# Good floating plants?



## SLANTED (Dec 7, 2003)

I am looking to buy some floating plants to dim the lighting for my rhom. Does anybody know of any floating plants that don't require massive amounts of light?
Any info would be appreciated.


----------



## MStiers (Mar 21, 2003)

What type of lighting do you have? I have had excellent results with 100 actinic lighting dimmed with foil and also 50% actinic/ 50%natural bulbs with water sprite. Just buy a few sprites and they will soon multiply.


----------



## SLANTED (Dec 7, 2003)

do they provide good cover? I was thinking about getting some pennyworts, have you heard of them?


----------



## nitrofish (Jan 14, 2003)

SLANTED said:


> I am looking to buy some floating plants to dim the lighting for my rhom. Does anybody know of any floating plants that don't require massive amounts of light?
> Any info would be appreciated.


 I have bought some watersprite, I haven't recived it yet, but it looks like a nice floating plant


----------



## mattmatt123 (Nov 13, 2003)

imop i dont really like live plants they always die on me if i were you i would go with some plastic ones. there was some really cool ones out there that you cant tell if there real or fake.


----------



## Kain (Mar 13, 2003)

THe water sprites I have in my tank are multiplying like crazy. I started off with 1 water sprite but new plants kept growing on the leaves of the original one and now I got about 5-6 large plants and a ton of small ones floatin around.


----------



## MStiers (Mar 21, 2003)

I haven't worked with Pennywort. I tried hyacinth and it didn't fair well in my aquariums.
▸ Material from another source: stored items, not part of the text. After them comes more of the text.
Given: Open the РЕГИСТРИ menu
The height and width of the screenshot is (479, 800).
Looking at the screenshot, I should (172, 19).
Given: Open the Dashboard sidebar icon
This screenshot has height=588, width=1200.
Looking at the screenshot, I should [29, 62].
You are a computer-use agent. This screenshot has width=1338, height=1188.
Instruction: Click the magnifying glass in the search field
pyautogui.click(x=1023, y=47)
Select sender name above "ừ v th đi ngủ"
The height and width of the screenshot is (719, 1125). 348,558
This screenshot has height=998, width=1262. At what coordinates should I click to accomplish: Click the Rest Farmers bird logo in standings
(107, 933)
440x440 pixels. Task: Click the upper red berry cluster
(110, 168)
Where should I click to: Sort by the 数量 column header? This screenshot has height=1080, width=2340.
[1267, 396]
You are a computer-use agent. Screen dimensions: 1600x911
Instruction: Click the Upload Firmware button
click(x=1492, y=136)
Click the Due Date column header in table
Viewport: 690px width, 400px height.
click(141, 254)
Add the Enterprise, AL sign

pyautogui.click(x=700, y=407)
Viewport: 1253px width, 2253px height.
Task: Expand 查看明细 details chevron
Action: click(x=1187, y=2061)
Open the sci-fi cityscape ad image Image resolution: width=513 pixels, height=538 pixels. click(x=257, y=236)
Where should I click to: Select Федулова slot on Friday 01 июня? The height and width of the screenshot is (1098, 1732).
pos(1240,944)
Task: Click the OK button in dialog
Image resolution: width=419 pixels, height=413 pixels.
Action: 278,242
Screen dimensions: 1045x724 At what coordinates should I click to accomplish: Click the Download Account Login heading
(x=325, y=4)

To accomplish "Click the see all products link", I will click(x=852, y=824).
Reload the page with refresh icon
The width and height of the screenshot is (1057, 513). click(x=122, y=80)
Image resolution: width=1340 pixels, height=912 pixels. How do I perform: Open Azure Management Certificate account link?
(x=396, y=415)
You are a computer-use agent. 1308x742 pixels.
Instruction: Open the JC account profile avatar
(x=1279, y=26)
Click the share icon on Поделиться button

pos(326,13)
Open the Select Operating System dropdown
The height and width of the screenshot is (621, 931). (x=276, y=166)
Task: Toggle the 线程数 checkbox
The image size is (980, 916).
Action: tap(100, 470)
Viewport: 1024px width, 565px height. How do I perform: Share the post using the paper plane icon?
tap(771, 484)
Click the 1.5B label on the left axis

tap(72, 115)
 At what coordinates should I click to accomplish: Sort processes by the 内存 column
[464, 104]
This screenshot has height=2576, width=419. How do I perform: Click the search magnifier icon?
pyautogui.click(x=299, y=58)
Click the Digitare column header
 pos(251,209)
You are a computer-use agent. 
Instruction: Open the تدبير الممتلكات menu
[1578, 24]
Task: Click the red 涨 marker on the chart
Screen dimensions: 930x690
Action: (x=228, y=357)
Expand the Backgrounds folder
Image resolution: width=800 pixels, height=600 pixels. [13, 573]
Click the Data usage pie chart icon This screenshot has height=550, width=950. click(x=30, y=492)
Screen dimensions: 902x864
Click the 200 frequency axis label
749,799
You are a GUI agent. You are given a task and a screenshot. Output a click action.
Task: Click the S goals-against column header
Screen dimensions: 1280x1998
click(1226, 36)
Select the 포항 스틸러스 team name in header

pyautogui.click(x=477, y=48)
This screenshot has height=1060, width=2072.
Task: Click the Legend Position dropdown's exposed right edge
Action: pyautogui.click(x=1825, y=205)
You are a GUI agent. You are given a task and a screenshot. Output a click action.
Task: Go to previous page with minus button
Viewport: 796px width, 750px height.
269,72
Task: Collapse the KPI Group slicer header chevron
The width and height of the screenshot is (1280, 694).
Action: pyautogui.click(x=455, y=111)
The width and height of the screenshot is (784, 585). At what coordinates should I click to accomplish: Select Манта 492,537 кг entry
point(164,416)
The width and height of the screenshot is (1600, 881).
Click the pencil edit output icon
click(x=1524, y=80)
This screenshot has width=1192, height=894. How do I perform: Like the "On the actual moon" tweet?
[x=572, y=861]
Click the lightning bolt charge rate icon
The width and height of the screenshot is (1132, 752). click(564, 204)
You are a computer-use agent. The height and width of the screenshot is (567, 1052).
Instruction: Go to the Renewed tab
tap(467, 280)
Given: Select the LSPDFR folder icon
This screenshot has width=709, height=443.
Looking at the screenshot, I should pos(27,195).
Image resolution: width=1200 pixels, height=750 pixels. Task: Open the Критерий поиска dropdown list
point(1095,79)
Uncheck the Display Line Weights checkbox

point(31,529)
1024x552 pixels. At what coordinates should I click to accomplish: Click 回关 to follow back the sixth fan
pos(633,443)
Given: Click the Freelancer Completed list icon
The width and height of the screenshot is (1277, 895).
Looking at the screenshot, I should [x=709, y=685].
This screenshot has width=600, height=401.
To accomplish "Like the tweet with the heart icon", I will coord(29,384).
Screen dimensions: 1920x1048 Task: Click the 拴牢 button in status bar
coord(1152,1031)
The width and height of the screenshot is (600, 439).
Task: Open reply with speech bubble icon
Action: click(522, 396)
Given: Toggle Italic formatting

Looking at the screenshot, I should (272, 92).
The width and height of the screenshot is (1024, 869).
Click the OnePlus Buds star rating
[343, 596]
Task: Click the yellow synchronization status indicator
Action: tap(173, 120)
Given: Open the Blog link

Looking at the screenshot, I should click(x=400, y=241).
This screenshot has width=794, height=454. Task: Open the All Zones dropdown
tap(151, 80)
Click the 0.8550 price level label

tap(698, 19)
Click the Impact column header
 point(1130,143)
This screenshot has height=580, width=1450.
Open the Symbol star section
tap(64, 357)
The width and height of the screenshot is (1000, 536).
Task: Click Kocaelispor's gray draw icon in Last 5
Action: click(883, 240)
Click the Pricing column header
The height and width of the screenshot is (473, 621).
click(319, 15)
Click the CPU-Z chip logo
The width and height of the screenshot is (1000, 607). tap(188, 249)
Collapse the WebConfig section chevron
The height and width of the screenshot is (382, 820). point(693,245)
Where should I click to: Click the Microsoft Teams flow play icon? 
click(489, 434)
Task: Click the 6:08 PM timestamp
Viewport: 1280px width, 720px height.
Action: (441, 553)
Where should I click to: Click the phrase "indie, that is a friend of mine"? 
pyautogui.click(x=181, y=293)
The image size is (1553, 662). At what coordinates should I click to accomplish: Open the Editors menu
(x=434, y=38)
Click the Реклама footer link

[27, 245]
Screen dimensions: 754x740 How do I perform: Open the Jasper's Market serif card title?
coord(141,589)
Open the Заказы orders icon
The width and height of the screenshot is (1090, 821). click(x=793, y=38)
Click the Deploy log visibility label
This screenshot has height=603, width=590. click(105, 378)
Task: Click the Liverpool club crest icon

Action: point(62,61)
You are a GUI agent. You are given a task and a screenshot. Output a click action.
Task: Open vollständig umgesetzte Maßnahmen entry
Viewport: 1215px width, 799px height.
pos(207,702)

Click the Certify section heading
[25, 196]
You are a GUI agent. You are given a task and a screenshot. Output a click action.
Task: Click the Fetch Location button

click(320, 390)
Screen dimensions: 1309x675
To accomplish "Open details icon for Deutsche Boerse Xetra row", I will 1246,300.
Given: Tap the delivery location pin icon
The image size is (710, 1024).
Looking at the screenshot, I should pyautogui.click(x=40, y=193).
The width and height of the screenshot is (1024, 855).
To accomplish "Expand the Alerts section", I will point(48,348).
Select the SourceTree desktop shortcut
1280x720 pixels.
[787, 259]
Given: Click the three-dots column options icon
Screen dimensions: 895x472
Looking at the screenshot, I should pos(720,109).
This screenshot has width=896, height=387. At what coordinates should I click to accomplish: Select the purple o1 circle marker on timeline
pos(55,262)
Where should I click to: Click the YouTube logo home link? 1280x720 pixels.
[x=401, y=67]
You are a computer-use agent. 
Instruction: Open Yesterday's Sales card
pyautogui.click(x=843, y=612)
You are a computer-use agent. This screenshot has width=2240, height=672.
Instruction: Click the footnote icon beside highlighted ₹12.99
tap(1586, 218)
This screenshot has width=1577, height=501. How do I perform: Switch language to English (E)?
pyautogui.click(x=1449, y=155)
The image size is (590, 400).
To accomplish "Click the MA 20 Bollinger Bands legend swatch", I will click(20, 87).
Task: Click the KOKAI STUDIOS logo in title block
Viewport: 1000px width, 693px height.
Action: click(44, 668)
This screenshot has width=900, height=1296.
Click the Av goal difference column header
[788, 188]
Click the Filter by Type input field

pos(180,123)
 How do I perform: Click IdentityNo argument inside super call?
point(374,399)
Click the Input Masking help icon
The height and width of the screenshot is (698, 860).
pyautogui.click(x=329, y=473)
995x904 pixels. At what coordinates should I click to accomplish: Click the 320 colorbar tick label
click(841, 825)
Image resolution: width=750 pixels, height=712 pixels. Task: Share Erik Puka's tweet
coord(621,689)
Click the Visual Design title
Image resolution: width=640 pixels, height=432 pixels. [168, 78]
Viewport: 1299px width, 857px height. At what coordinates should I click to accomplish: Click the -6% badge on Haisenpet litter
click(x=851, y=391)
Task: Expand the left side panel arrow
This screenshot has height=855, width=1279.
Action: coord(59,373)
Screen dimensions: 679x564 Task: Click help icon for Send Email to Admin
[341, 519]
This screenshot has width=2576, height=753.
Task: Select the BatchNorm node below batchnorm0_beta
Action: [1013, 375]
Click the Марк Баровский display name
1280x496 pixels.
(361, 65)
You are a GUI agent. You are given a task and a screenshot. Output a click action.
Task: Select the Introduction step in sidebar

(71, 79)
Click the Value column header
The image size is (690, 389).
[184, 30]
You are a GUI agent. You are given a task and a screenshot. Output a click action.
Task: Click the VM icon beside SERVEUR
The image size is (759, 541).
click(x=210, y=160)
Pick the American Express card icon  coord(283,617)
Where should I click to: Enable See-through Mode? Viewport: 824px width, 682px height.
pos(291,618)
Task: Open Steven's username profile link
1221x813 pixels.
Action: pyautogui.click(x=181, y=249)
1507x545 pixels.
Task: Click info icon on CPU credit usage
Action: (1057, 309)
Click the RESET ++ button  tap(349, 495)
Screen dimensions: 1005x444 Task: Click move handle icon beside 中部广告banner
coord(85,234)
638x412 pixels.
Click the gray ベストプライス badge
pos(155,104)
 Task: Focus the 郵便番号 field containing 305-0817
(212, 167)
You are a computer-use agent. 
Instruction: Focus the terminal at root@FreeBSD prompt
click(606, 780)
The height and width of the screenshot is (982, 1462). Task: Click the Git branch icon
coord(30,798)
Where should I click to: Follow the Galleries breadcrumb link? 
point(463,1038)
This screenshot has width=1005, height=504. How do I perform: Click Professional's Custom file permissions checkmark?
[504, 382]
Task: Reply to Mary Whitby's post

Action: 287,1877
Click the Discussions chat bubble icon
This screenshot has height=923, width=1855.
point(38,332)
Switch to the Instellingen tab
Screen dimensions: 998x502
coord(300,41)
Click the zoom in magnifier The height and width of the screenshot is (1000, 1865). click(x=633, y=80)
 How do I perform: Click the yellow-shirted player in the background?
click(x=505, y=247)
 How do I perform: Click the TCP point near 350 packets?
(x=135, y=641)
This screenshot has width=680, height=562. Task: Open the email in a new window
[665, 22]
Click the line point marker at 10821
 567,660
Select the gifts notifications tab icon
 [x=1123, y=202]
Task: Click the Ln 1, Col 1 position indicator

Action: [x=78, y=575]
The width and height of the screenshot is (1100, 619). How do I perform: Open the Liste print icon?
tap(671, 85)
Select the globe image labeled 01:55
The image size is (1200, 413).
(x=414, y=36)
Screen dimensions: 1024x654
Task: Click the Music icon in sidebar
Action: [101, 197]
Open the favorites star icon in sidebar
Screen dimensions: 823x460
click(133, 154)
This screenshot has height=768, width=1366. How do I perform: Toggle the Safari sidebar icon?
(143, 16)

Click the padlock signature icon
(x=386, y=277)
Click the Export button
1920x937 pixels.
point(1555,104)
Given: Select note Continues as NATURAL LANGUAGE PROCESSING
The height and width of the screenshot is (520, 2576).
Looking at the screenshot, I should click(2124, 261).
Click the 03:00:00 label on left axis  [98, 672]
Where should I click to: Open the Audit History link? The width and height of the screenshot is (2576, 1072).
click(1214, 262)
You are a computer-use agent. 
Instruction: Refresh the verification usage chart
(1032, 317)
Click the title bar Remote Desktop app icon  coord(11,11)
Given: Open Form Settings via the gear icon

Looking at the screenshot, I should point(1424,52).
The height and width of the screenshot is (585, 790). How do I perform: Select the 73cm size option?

Water Sprite seems to do great in home aquraiums with low lighting and shortly after purchasing a few small plants, I had enough for each of my tanks. I have noticed that they tend to do better in larger aquariums were as my 10gallon tanks can't keep plants alive. My guess is due to low levels of Nitrate due to only having a small single species in the tank.


----------



## SLANTED (Dec 7, 2003)

MStiers 
did the water sprites provide good cover?


----------



## MStiers (Mar 21, 2003)

They do a good job of shading and also provide cover for smaller fish in their roots.


----------



## SLANTED (Dec 7, 2003)

sweet. thanks for the info


----------



## MStiers (Mar 21, 2003)

No problem, let me know how it goes. I am getting ready to try amazon swords in my 150gallon.


----------